According to at least one analyst, “the worst is over,” and “manufacturing will be less of a drag on the economy.”
(IW – Shobhana Chandra: 4-1-16) While manufacturing jobs dropped precipitously for March, manufacturing somehow still expanded for the first time in seven months, fueled by a surge in orders that signals American factories are emerging from their worst slump since the last recession.
The Institute for Supply Management’s index climbed to 51.8 from 49.5 in February, figures from the Tempe, Ariz.-based group showed Friday. It was the first time since August that the gauge exceeded 50, the dividing line between growth and contraction.
Factory bookings were the strongest since November 2014 and a measure of production reached a 10-month high as companies made further progress getting inventories in line with sales. The outlook for manufacturing is a bit brighter following a recent recovery in commodities prices and a tempering of the dollar’s strength.
“The worst is over,” said Harm Bandholz, chief U.S. economist at UniCredit Bank AG. “The rebound in the sentiment data avoids a self-fulfilling negative spiral” and it means “manufacturing will be less of a drag on the economy.”
Twelve of 18 industries surveyed by the purchasing managers’ group posted growth, including printing, furniture, machinery and plastics.

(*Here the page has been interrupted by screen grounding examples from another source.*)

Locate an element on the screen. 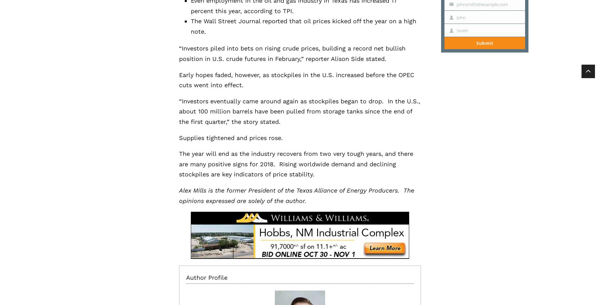 This screenshot has height=305, width=600. '“Investors eventually came around again as stockpiles began to drop.  In the U.S., about 100 million barrels have been pulled from storage tanks since the end of the first quarter,” the story stated.' is located at coordinates (299, 111).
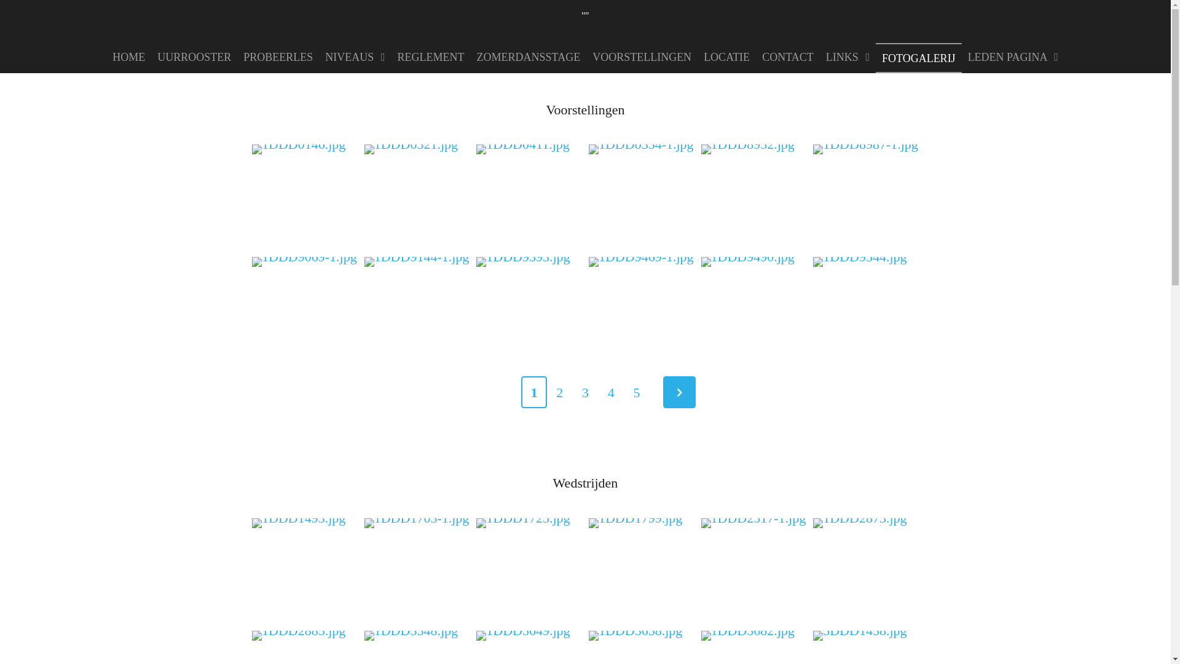 This screenshot has height=664, width=1180. Describe the element at coordinates (277, 57) in the screenshot. I see `'PROBEERLES'` at that location.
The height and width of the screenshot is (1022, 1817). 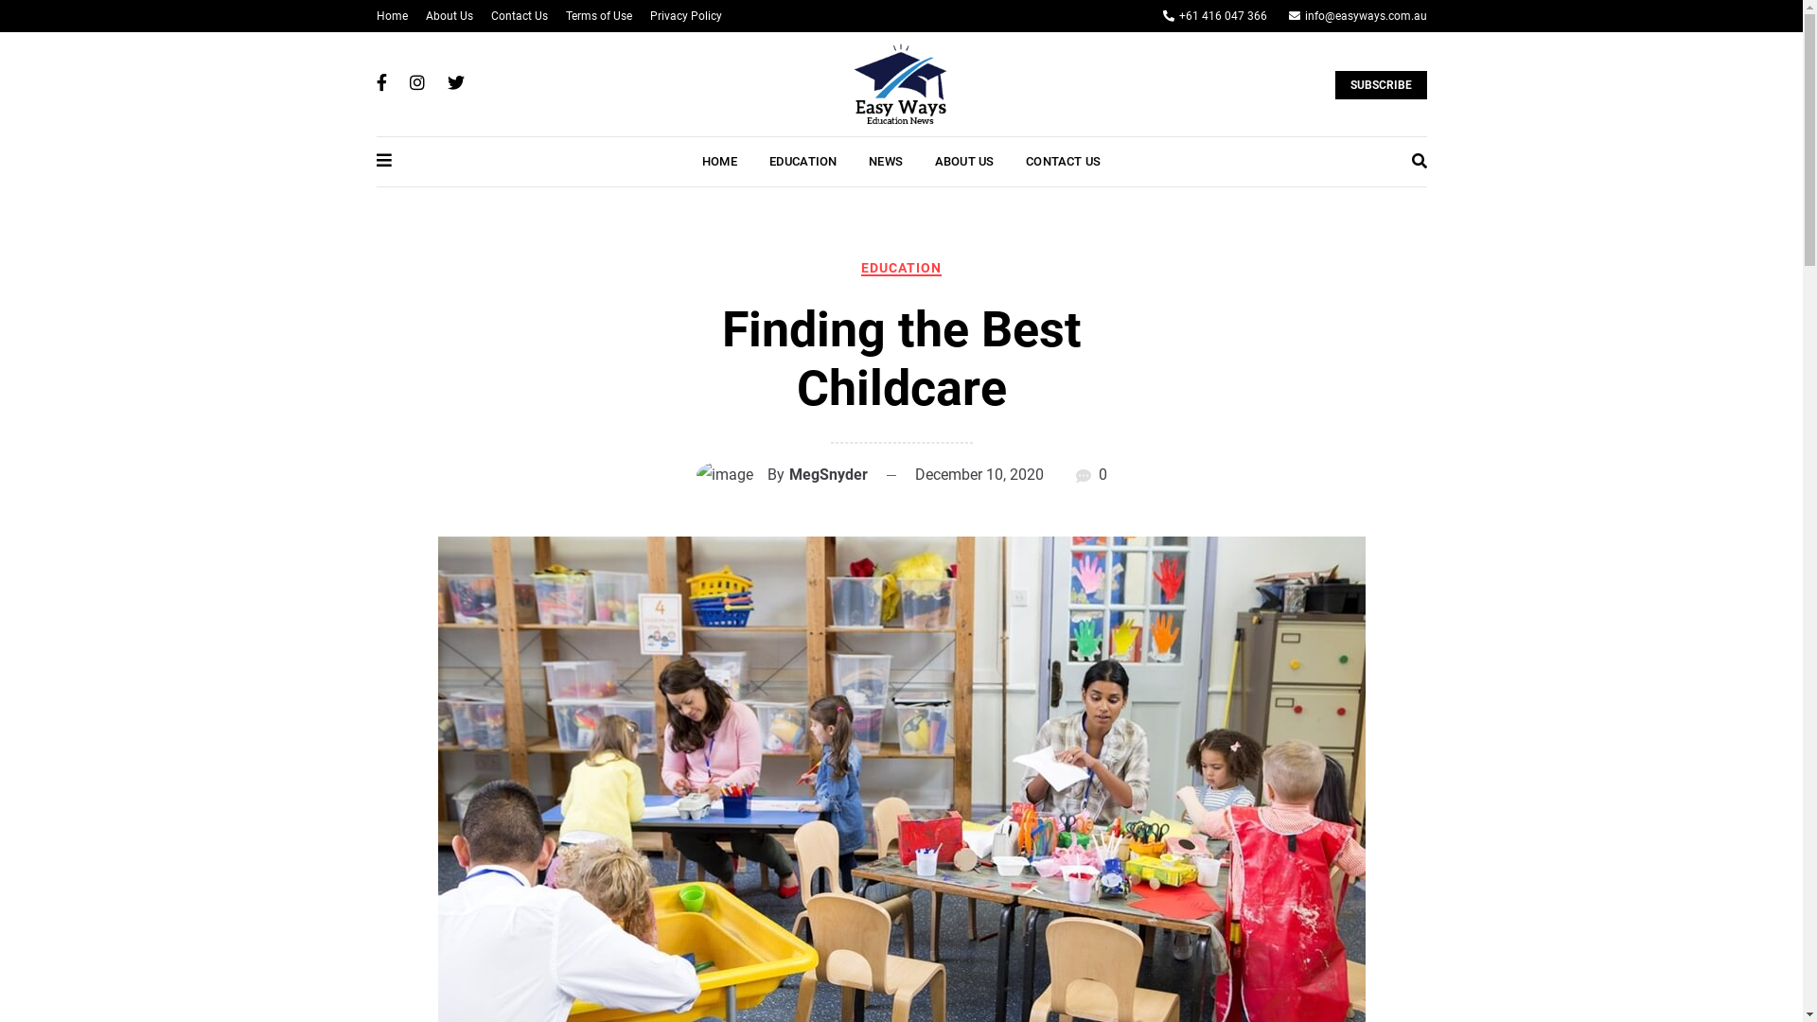 What do you see at coordinates (900, 267) in the screenshot?
I see `'EDUCATION'` at bounding box center [900, 267].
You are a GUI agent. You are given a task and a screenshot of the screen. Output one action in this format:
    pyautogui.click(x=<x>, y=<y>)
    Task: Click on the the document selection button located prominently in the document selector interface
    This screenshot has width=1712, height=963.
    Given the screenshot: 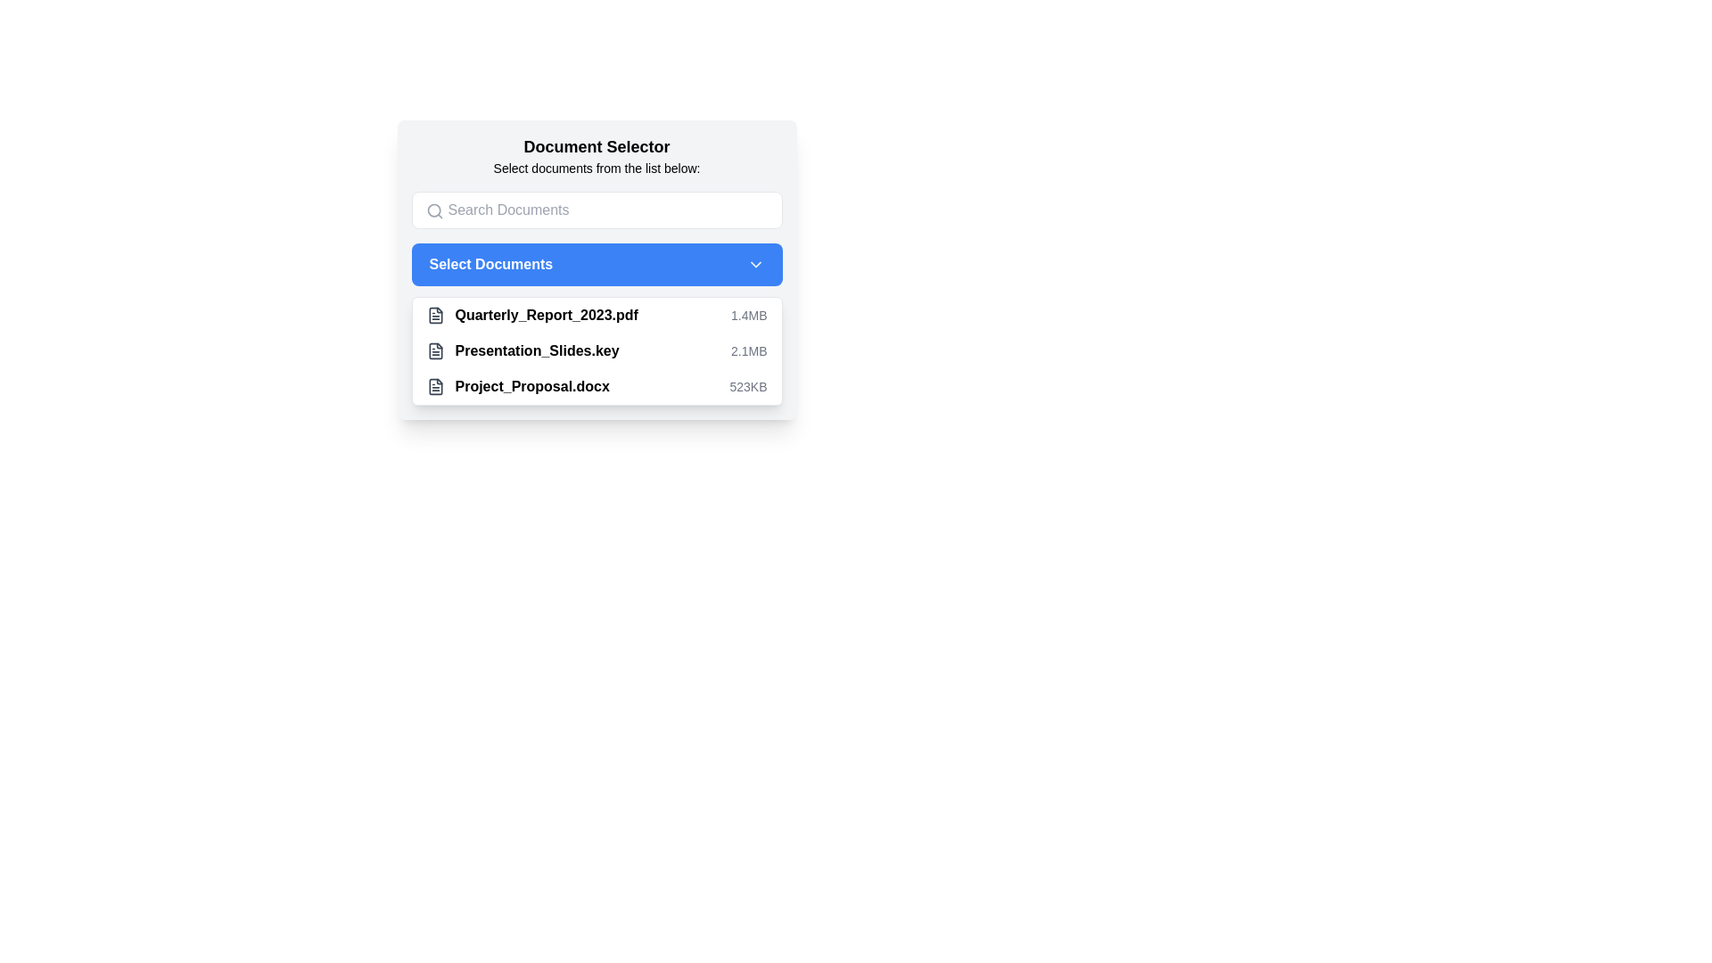 What is the action you would take?
    pyautogui.click(x=596, y=270)
    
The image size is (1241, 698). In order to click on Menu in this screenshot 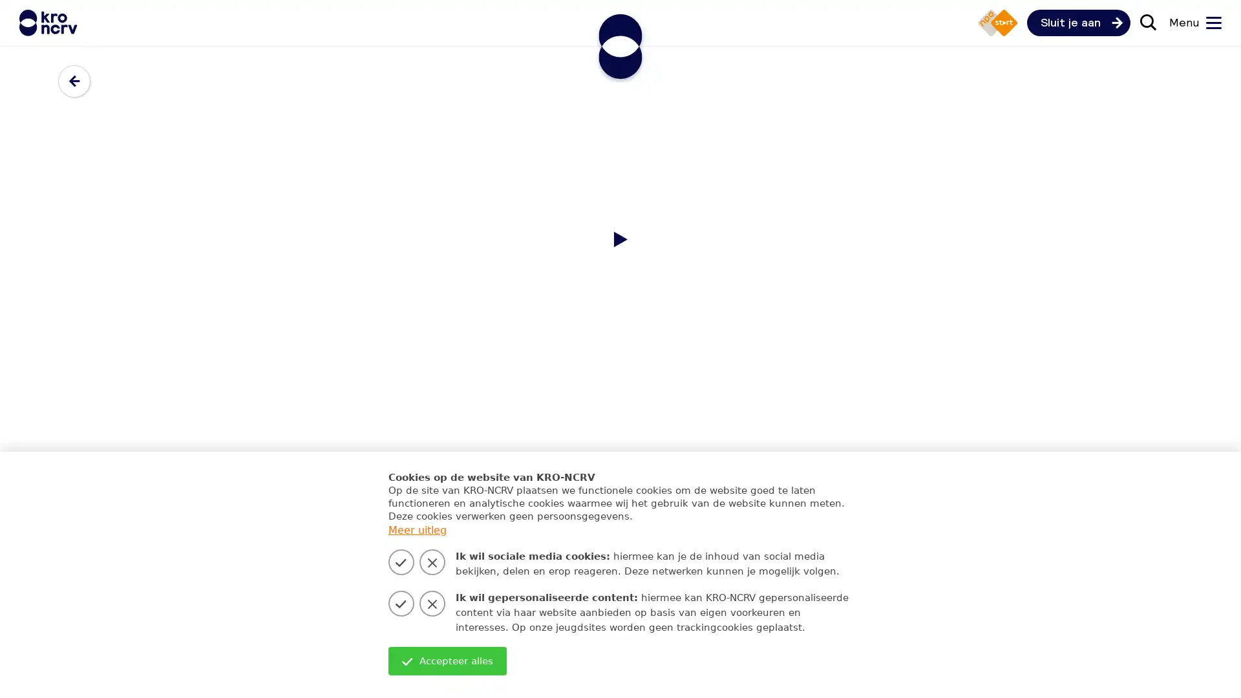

The ISM index was the strongest since July and exceeded the Bloomberg survey median forecast of 51. Economists’ estimates ranged from 48 to 53.2.
“There looks like a lot of momentum,” Bradley Holcomb, chairman of the ISM factory survey, said. “Let’s be careful to note this is just one month after five months of contraction,” he said, adding there is “every reason to be confident about the next few months.”
Signs manufacturing is “moving in the right direction” include supplier deliveries showing tightness in the supply chain, customer inventories that are too low, growing backlogs and improving exports, Holcomb said.
The new orders gauge increased to 58.3 from 51.5, and a measure of production rose to 55.3 from 52.8. Thirteen of 18 industries reported a pickup in March bookings. The index for orders waiting to be filled advanced to 51 from 48.5. One weak spot in the report was the factory employment measure, which decreased to 48.1 from the prior month’s 48.5.
The index of export orders rose to 52, from 46.5. That marked the biggest jump since April 2011. The gauge of factory inventories edged up to 47 from 45, and customer stockpiles rose to 49 from 47.
The index of prices paid surged 13 points, the most since August 2012, to 51.5. It was the first time since October 2014 that the measure indicated rising prices.